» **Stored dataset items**

:::::

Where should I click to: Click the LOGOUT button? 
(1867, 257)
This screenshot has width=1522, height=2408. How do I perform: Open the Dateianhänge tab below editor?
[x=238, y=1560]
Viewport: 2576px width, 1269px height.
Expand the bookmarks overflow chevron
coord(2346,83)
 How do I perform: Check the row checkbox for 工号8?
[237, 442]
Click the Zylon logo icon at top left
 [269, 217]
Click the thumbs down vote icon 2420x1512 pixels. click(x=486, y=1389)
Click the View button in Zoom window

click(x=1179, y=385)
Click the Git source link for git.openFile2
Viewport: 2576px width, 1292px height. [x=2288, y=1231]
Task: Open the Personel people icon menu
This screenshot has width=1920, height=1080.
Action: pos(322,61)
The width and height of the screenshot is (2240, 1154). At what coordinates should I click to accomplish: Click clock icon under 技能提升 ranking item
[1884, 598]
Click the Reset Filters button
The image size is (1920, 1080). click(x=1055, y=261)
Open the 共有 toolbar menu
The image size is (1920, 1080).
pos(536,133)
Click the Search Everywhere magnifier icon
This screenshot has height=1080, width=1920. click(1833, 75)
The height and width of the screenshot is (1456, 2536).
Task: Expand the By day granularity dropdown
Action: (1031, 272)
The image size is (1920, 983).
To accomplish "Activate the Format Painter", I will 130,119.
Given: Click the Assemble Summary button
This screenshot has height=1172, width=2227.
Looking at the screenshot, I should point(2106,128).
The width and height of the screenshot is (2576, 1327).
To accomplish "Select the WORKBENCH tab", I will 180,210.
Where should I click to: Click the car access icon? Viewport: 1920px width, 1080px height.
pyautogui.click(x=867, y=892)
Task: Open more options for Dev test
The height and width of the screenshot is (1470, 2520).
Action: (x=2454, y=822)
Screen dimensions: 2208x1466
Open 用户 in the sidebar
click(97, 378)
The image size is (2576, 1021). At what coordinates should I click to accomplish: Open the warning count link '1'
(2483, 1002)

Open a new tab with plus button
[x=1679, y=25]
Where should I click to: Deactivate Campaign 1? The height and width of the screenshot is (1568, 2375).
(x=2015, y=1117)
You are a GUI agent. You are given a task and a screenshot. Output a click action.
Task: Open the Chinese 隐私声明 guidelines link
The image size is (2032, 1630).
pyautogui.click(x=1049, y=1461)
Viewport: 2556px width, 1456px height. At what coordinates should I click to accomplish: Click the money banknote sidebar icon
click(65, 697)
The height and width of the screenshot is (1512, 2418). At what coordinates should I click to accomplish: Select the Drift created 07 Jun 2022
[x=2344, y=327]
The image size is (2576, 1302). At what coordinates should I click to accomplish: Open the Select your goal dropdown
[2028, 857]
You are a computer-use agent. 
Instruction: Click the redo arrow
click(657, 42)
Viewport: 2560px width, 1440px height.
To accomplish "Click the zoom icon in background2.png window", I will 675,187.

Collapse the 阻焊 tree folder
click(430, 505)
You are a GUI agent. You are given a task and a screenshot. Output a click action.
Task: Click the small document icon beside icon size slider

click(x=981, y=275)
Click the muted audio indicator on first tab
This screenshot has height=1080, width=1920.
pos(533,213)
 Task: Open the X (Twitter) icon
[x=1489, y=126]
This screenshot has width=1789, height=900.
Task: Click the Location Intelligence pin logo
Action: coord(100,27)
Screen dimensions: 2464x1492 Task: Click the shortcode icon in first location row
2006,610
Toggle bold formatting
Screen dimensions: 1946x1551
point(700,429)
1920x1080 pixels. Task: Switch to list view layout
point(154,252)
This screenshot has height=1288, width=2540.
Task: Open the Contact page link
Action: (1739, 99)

:::::

» **Task directions**
Send back every record, precisely as written.

» **Exercise solution**
Where should I click to: Click the LOGOUT button? 
(1867, 257)
This screenshot has width=1522, height=2408. How do I perform: Open the Dateianhänge tab below editor?
[x=238, y=1560]
Viewport: 2576px width, 1269px height.
Expand the bookmarks overflow chevron
coord(2346,83)
 How do I perform: Check the row checkbox for 工号8?
[237, 442]
Click the Zylon logo icon at top left
 [269, 217]
Click the thumbs down vote icon 2420x1512 pixels. click(x=486, y=1389)
Click the View button in Zoom window

click(x=1179, y=385)
Click the Git source link for git.openFile2
Viewport: 2576px width, 1292px height. [x=2288, y=1231]
Task: Open the Personel people icon menu
This screenshot has width=1920, height=1080.
Action: pos(322,61)
The width and height of the screenshot is (2240, 1154). At what coordinates should I click to accomplish: Click clock icon under 技能提升 ranking item
[1884, 598]
Click the Reset Filters button
The image size is (1920, 1080). click(x=1055, y=261)
Open the 共有 toolbar menu
The image size is (1920, 1080).
pos(536,133)
Click the Search Everywhere magnifier icon
This screenshot has height=1080, width=1920. click(1833, 75)
The height and width of the screenshot is (1456, 2536).
Task: Expand the By day granularity dropdown
Action: (1031, 272)
The image size is (1920, 983).
To accomplish "Activate the Format Painter", I will 130,119.
Given: Click the Assemble Summary button
This screenshot has height=1172, width=2227.
Looking at the screenshot, I should point(2106,128).
The width and height of the screenshot is (2576, 1327).
To accomplish "Select the WORKBENCH tab", I will 180,210.
Where should I click to: Click the car access icon? Viewport: 1920px width, 1080px height.
pyautogui.click(x=867, y=892)
Task: Open more options for Dev test
The height and width of the screenshot is (1470, 2520).
Action: (x=2454, y=822)
Screen dimensions: 2208x1466
Open 用户 in the sidebar
click(97, 378)
The image size is (2576, 1021). At what coordinates should I click to accomplish: Open the warning count link '1'
(2483, 1002)

Open a new tab with plus button
[x=1679, y=25]
Where should I click to: Deactivate Campaign 1? The height and width of the screenshot is (1568, 2375).
(x=2015, y=1117)
You are a GUI agent. You are given a task and a screenshot. Output a click action.
Task: Open the Chinese 隐私声明 guidelines link
The image size is (2032, 1630).
pyautogui.click(x=1049, y=1461)
Viewport: 2556px width, 1456px height. At what coordinates should I click to accomplish: Click the money banknote sidebar icon
click(65, 697)
The height and width of the screenshot is (1512, 2418). At what coordinates should I click to accomplish: Select the Drift created 07 Jun 2022
[x=2344, y=327]
The image size is (2576, 1302). At what coordinates should I click to accomplish: Open the Select your goal dropdown
[2028, 857]
You are a computer-use agent. 
Instruction: Click the redo arrow
click(657, 42)
Viewport: 2560px width, 1440px height.
To accomplish "Click the zoom icon in background2.png window", I will 675,187.

Collapse the 阻焊 tree folder
click(430, 505)
You are a GUI agent. You are given a task and a screenshot. Output a click action.
Task: Click the small document icon beside icon size slider

click(x=981, y=275)
Click the muted audio indicator on first tab
This screenshot has height=1080, width=1920.
pos(533,213)
 Task: Open the X (Twitter) icon
[x=1489, y=126]
This screenshot has width=1789, height=900.
Task: Click the Location Intelligence pin logo
Action: coord(100,27)
Screen dimensions: 2464x1492 Task: Click the shortcode icon in first location row
2006,610
Toggle bold formatting
Screen dimensions: 1946x1551
point(700,429)
1920x1080 pixels. Task: Switch to list view layout
point(154,252)
This screenshot has height=1288, width=2540.
Task: Open the Contact page link
Action: (1739, 99)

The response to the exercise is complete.